The concession stands were open--for once, the Italian sausage seemed an appropriate item to snack on, although vendors did not circulate through the stands, fortunately. But the picture was good, as was the sound, and it was nice to see families picnicking in the outfield--the whole day is called "Opera in the Outfield." The ending, tragic of course, especially since the murderer immediately regrets what he has done, is also silly in the way the Rigoletto ending is: the murdered king manages to sing for quite a while after presumably having been terminated with extreme prejudice.

This struck me as the likely high point of the season, which is filled with rather unusual items such as Gluck's Iphigenie en Tauride, not performed all that often, and Richard Strauss's Salome, which is, and Donizetti's Don Pasquale, a comedy that has tended to elude me, although Donizetti's music is almost always worth hearing. This is a big year in opera for Wagner's Ring. The Met opens next Monday with Das Rheingold, first shot in a new Ring production that promises to be more fun and less literal than the Otto Schenck one that has lasted 25 years there. The Met will also have Die Walkure at the end of the season and San Francisco will have a whole Ring at the end of its season, both next spring.

We were supposed to have a Ring here in Washington too, but the economic stringency has postponed that indefinitely. More's the pity.

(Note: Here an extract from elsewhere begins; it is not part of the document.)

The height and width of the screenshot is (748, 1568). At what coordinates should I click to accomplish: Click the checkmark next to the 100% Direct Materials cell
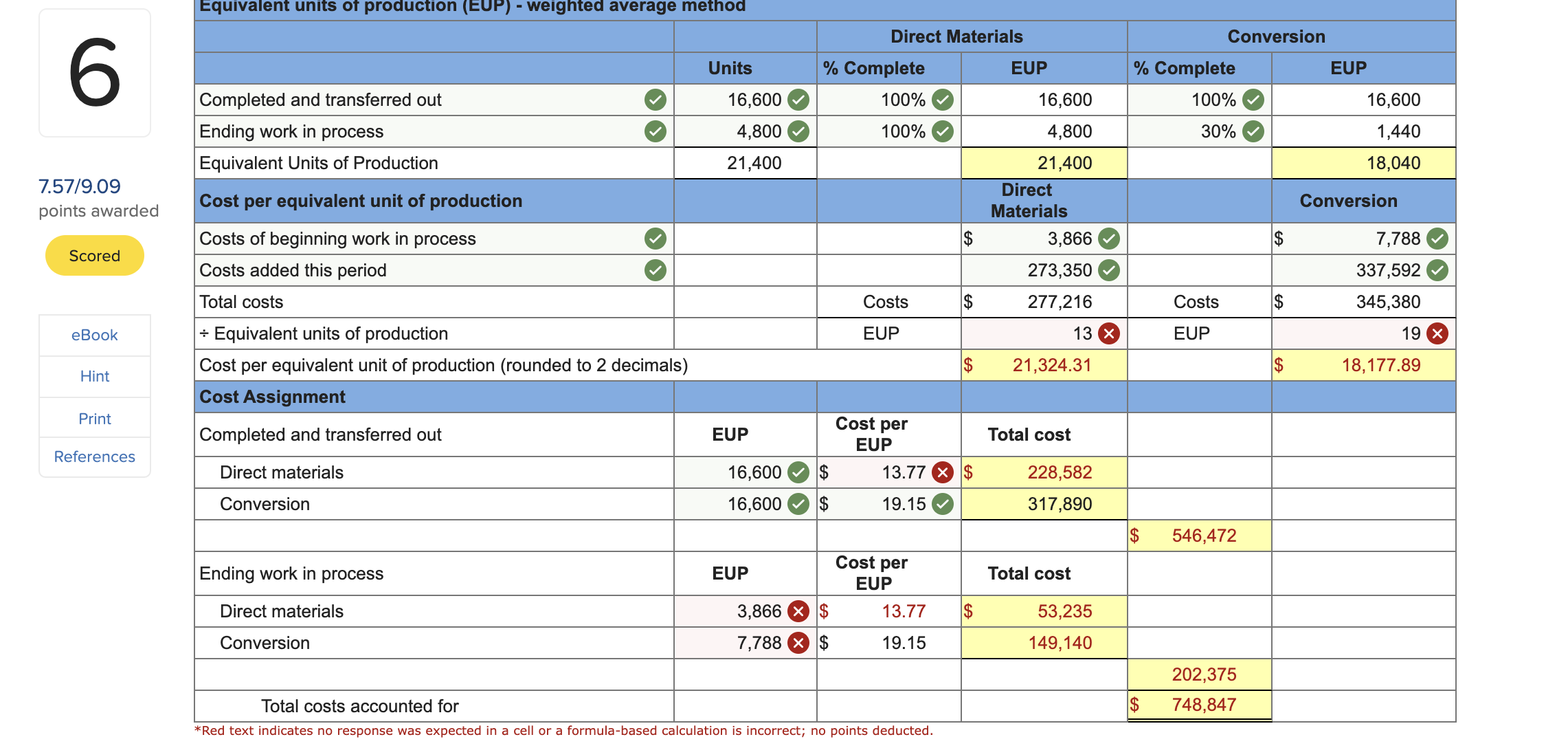click(942, 100)
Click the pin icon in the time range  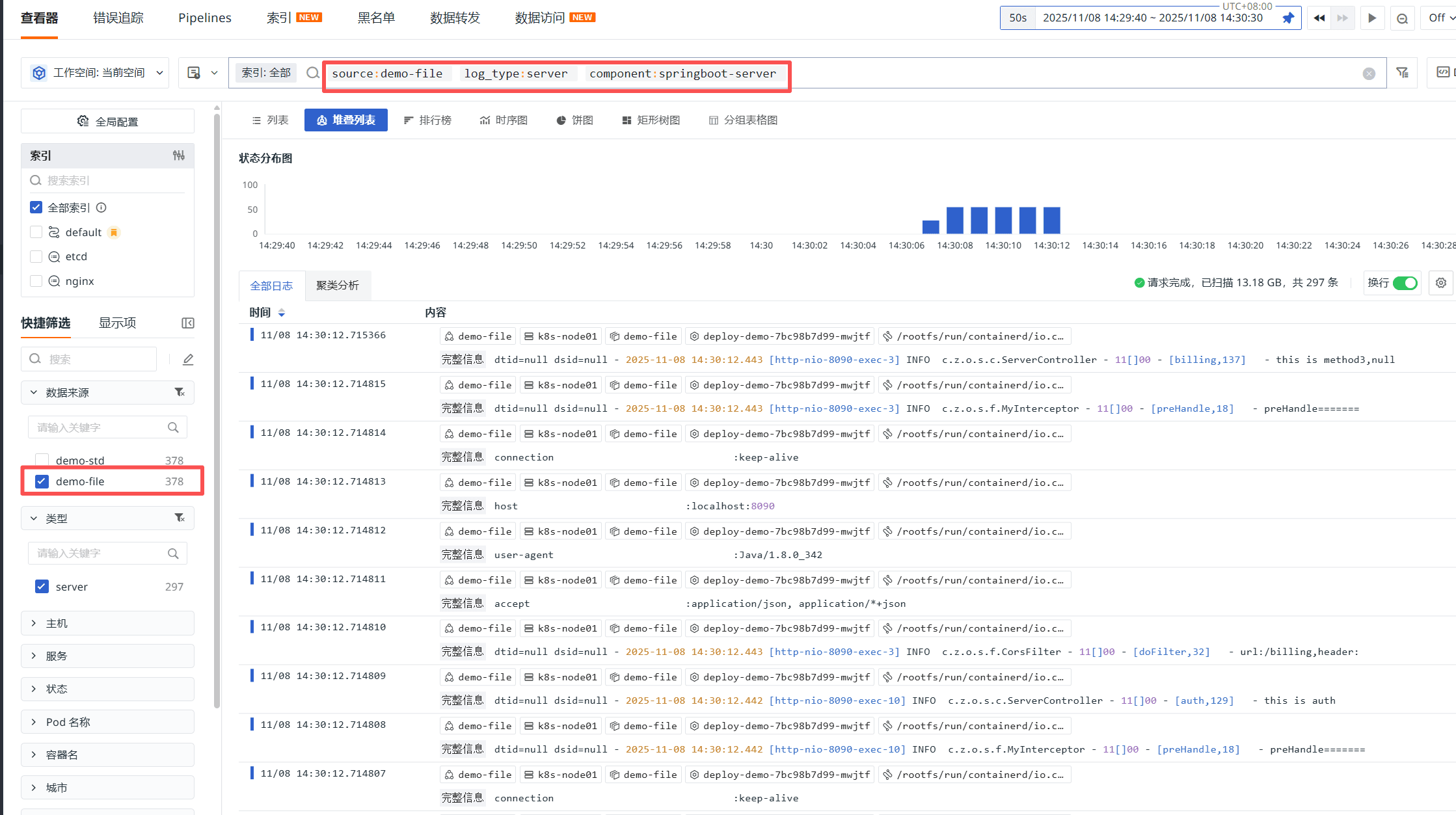pos(1287,18)
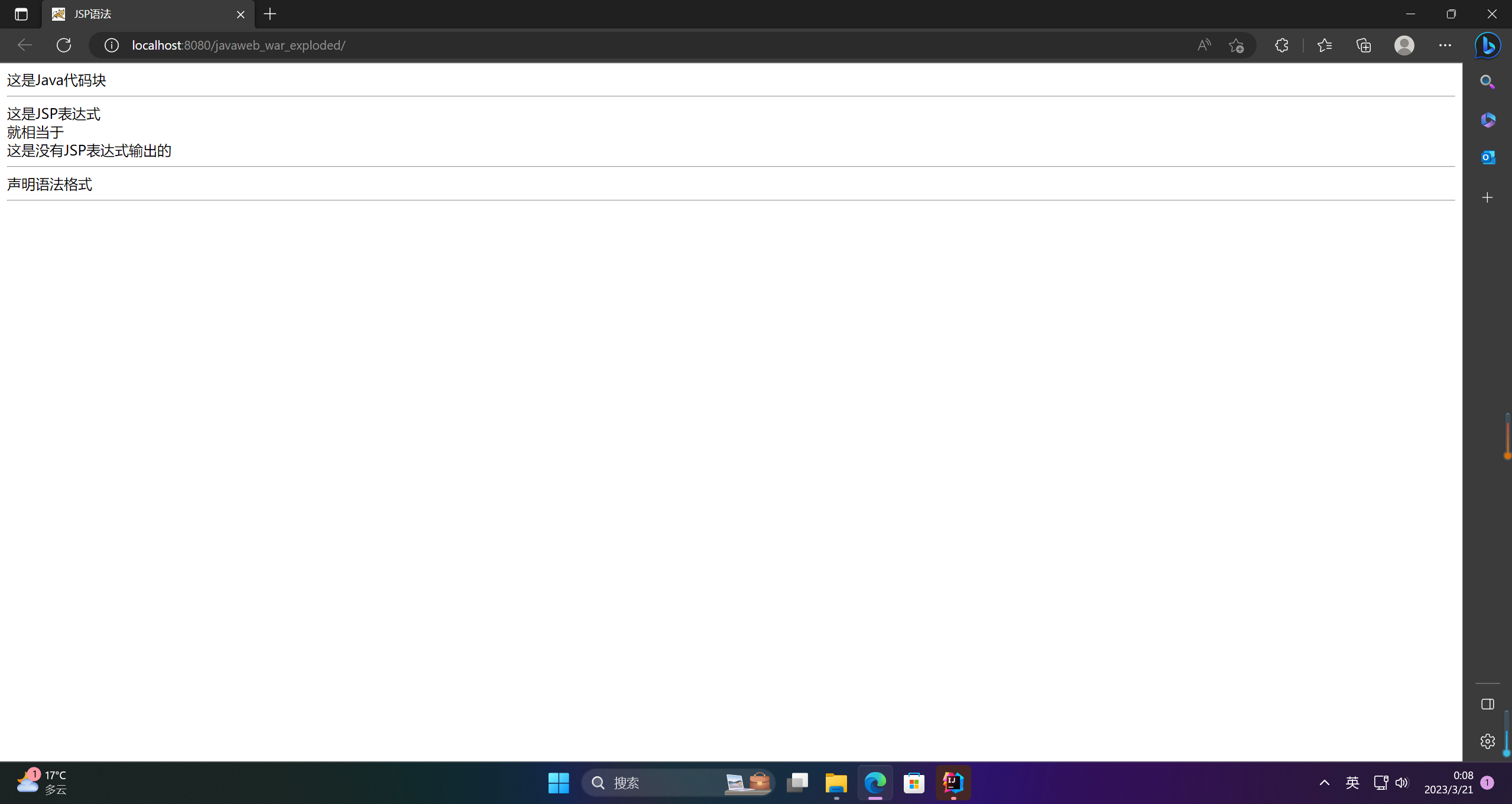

Last year's concert presentation by WNO 0f Wagner's Goetterdaemerung, done twice, was absolutely magnificent, and the critics agreed, including the estimable and demanding Anne Midgette, whom the Washington Post picked up a while back from the New York Times. This Ballo got mediocre reviews, with the writer asking whether WNO will continue to be a first-rank company. I don't think it ever has been, even though Domingo has until now been able to sign up anyone he wanted and has brought good talent in. Now I think even he can't get great singers to show up for the meagre amounts offered.

Salvatore Licitra, the tenor who filled in for Pavarotti's final two Toscas at the Met after Luciano was forced to cancel, was the king and he is a fine tenor who sang beautifully. I liked the baritone and the soprano and everyone else for that matter, although Ulrica the mezzo (really alto) was a bit off-key. Oscar the page--a famous show-off trouser role for a light soprano, that is, a woman playing a man's part because of how the music is set--was fine although some thought his facial contortions made him seem crazed.

A good time was had by all--and in view of their latest losing streak, nobody seemed to miss the Nats.